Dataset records
☆ ☆ ☆ ☆ ☆ ☆ ☆

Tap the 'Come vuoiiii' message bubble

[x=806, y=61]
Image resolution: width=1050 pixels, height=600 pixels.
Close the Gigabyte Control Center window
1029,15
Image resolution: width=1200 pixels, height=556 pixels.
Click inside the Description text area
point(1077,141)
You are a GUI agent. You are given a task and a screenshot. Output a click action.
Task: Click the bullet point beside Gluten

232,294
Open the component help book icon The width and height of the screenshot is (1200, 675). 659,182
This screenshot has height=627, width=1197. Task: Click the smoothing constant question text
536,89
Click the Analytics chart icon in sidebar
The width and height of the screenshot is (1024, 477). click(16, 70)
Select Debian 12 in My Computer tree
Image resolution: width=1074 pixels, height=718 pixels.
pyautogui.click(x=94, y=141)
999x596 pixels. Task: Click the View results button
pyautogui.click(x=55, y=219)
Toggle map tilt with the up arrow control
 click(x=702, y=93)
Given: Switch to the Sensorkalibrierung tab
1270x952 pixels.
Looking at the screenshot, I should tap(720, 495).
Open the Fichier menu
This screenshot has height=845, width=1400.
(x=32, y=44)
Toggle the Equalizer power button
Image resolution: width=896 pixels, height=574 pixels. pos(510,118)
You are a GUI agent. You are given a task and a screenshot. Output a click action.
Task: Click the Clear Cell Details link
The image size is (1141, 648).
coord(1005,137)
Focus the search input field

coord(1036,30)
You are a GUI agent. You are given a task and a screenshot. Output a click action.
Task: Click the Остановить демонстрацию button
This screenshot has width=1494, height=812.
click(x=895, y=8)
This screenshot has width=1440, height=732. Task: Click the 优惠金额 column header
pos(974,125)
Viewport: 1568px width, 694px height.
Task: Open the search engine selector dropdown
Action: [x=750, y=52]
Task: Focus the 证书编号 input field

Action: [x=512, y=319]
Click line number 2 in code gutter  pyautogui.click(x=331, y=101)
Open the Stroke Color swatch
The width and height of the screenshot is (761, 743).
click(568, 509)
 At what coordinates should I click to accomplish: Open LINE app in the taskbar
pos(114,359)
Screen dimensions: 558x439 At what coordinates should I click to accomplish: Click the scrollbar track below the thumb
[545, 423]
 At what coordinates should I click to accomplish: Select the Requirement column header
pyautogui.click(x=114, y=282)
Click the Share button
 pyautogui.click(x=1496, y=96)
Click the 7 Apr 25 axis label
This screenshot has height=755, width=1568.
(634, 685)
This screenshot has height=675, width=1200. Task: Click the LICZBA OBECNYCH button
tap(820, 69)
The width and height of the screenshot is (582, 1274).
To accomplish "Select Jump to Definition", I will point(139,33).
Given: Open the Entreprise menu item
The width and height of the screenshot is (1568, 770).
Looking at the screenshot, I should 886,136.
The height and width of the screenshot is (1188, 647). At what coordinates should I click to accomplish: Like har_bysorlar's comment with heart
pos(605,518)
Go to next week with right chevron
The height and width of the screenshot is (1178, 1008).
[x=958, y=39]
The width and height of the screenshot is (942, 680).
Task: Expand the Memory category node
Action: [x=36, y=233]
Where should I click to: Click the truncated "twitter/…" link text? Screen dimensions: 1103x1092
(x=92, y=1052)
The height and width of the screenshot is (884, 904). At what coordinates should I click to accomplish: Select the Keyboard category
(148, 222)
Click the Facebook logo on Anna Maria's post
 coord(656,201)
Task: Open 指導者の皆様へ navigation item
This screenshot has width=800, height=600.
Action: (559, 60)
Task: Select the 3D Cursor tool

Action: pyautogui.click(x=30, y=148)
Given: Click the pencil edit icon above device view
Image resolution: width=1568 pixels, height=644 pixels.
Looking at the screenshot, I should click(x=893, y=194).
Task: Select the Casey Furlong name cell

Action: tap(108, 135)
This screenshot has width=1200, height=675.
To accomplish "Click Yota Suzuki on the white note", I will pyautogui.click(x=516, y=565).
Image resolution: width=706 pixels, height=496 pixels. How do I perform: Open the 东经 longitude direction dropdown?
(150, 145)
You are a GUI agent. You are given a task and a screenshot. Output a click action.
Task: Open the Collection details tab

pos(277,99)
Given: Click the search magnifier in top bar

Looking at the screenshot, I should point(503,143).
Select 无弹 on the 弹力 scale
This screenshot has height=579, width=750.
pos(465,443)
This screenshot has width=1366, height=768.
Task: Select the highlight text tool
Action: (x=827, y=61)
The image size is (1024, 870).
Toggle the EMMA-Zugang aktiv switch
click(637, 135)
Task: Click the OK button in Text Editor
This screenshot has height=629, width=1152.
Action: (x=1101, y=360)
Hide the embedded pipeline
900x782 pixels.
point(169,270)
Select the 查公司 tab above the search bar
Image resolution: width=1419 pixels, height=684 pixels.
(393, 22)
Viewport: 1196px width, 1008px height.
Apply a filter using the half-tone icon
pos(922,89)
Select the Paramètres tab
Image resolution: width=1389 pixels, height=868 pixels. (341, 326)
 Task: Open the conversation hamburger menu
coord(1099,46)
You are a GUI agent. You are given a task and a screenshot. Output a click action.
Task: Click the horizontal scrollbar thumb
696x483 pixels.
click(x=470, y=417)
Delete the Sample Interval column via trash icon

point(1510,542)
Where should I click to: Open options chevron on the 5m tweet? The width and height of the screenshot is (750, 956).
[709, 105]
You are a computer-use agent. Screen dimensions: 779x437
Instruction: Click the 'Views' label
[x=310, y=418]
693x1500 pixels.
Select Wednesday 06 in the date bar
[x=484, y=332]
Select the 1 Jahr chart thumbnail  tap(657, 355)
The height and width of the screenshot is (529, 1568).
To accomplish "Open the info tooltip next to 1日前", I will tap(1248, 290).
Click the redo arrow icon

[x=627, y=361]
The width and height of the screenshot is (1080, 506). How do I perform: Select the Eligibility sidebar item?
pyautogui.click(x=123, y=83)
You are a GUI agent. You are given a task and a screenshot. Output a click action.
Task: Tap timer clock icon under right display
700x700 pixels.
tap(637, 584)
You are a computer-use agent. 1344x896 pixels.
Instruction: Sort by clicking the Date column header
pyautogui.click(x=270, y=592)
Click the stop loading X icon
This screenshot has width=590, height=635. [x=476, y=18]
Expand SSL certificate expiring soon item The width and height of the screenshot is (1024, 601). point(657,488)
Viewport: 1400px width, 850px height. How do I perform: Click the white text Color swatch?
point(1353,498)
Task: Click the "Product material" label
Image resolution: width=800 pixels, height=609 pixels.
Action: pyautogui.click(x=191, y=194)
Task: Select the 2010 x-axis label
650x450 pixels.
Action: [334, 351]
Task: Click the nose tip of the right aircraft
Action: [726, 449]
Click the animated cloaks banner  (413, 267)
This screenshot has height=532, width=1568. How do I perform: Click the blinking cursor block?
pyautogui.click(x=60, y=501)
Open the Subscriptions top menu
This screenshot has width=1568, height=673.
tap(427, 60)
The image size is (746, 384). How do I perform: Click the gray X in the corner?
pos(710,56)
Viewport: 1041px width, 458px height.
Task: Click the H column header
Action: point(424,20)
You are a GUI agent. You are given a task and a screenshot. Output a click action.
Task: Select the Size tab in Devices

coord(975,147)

☆ ☆ ☆ ☆ ☆ ☆ ☆

• [WORK TO COMPLETE]: Filter by the word "axis": copy every line of the data that holds it.

• [RESULT]:
Click the 7 Apr 25 axis label
Task: Select the 2010 x-axis label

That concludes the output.